From the listing below, copy only the lines running from the line that contains "Trusted Solutions With" to the line that contains "Allergy-doctor (49, 1512)", both included.
━━ Given records ━━
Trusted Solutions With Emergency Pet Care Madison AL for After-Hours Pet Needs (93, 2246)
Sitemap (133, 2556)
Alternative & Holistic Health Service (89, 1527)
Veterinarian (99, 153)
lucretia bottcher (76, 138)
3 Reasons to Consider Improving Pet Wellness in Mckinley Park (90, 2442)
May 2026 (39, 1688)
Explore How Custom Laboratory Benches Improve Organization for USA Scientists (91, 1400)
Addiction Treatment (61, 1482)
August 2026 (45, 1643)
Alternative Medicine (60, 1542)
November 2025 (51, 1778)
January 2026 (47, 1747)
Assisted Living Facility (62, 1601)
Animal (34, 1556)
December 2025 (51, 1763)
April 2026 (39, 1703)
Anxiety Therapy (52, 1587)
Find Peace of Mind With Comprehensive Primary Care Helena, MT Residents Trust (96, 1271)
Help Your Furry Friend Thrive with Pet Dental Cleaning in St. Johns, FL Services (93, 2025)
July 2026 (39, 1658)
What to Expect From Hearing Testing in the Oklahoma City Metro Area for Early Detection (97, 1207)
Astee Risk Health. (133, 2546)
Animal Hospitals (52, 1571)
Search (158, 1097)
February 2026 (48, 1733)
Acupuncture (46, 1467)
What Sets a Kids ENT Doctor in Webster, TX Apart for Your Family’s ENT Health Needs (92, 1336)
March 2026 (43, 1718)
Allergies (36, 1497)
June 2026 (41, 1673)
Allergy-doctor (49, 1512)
━━━
━━ Given records ━━
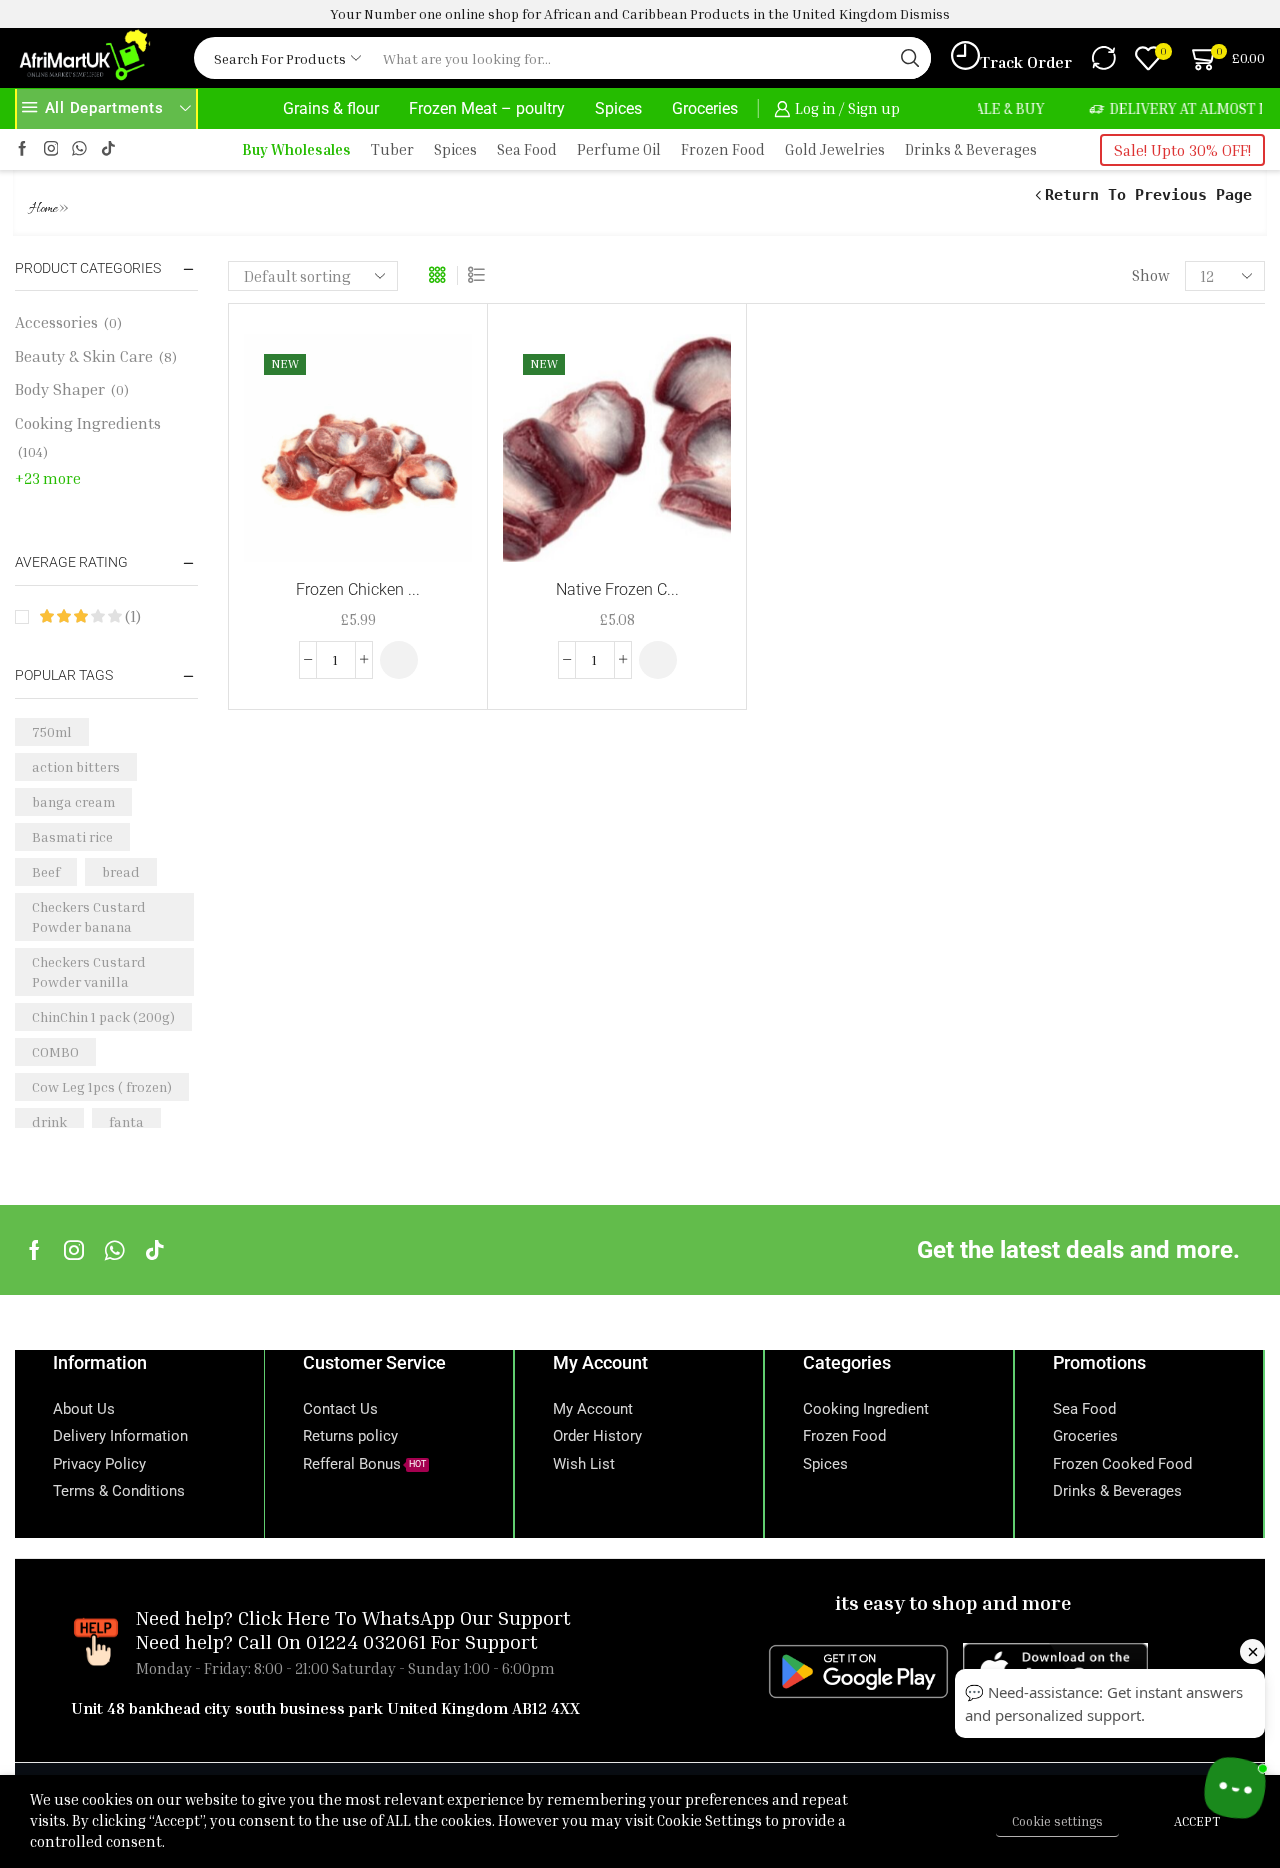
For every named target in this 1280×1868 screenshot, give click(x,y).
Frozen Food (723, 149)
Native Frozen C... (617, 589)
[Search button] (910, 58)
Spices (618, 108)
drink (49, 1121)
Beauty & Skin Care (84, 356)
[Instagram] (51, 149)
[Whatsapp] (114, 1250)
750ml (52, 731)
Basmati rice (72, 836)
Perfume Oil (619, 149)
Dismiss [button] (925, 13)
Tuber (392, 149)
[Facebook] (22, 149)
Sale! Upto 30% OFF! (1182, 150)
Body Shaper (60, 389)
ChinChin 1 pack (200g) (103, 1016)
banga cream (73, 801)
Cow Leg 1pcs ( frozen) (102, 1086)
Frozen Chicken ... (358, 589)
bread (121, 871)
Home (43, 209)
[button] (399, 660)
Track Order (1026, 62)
━━━
* _Completed exercise_:
Trusted Solutions With Emergency Pet Care Madison AL for After-Hours Pet Needs (93, 2246)
Sitemap (133, 2556)
Alternative & Holistic Health Service (89, 1527)
Veterinarian (99, 153)
lucretia bottcher (76, 138)
3 Reasons to Consider Improving Pet Wellness in Mckinley Park (90, 2442)
May 2026 (39, 1688)
Explore How Custom Laboratory Benches Improve Organization for USA Scientists (91, 1400)
Addiction Treatment (61, 1482)
August 2026 (45, 1643)
Alternative Medicine (60, 1542)
November 2025 (51, 1778)
January 2026 (47, 1747)
Assisted Living Facility (62, 1601)
Animal (34, 1556)
December 2025 (51, 1763)
April 2026 (39, 1703)
Anxiety Therapy (52, 1587)
Find Peace of Mind With Comprehensive Primary Care Helena, MT Residents Trust (96, 1271)
Help Your Furry Friend Thrive with Pet Dental Cleaning in St. Johns, FL Services (93, 2025)
July 2026 (39, 1658)
What to Expect From Hearing Testing in the Oklahoma City Metro Area for Early Detection (97, 1207)
Astee Risk Health. (133, 2546)
Animal Hospitals (52, 1571)
Search (158, 1097)
February 2026 (48, 1733)
Acupuncture (46, 1467)
What Sets a Kids ENT Doctor in Webster, TX Apart for Your Family’s ENT Health Needs (92, 1336)
March 2026 (43, 1718)
Allergies (36, 1497)
June 2026 (41, 1673)
Allergy-doctor (49, 1512)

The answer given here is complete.